• **The task**
Repeat word for word everything from the line containing "Toggle the Game Window Guides checkbox" down to the last of the lines below, and leave the pictures out.

--*--

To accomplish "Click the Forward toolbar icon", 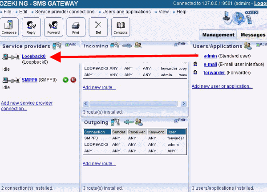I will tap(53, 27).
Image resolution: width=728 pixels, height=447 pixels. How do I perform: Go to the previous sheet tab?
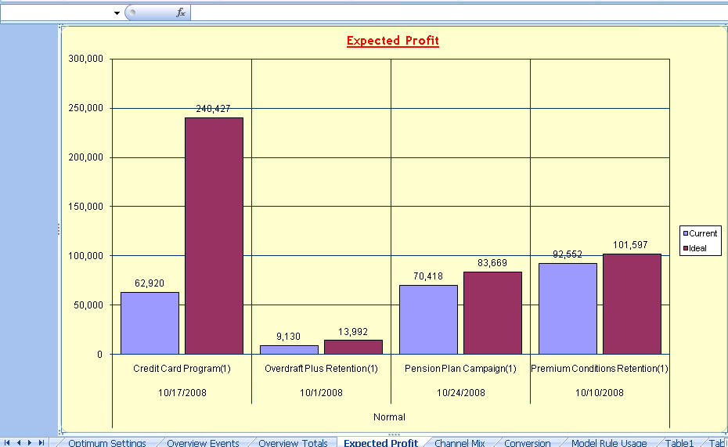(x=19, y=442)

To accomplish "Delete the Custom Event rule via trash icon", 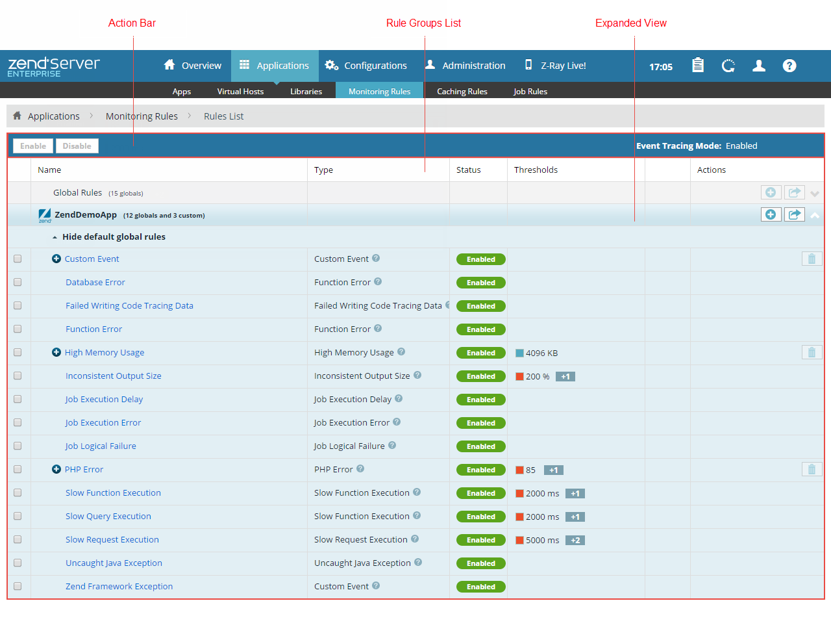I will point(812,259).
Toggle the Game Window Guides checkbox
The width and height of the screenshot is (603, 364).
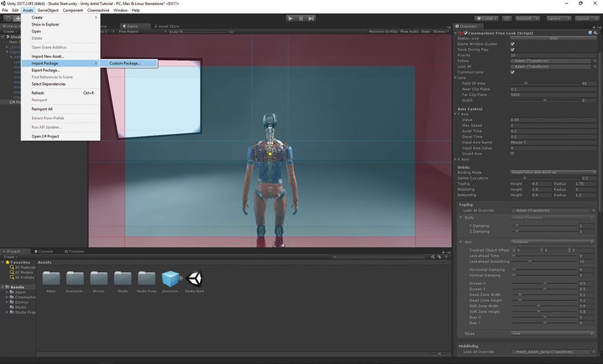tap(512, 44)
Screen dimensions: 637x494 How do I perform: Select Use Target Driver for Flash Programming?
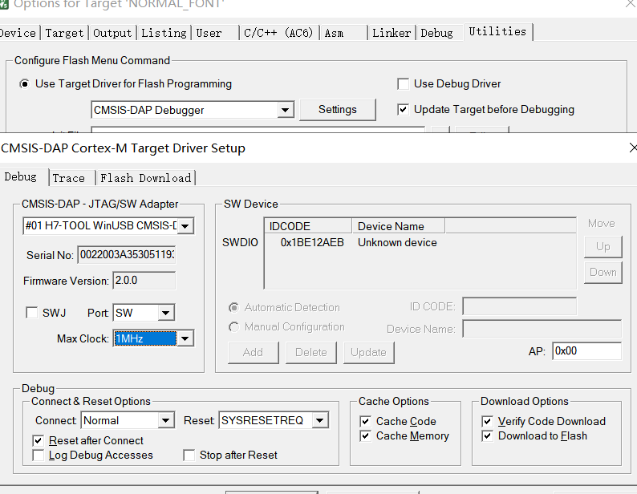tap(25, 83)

--*--

• **Answer to this exercise**
Toggle the Game Window Guides checkbox
The width and height of the screenshot is (603, 364).
tap(512, 44)
Screen dimensions: 637x494 How do I perform: Select Use Target Driver for Flash Programming?
tap(25, 83)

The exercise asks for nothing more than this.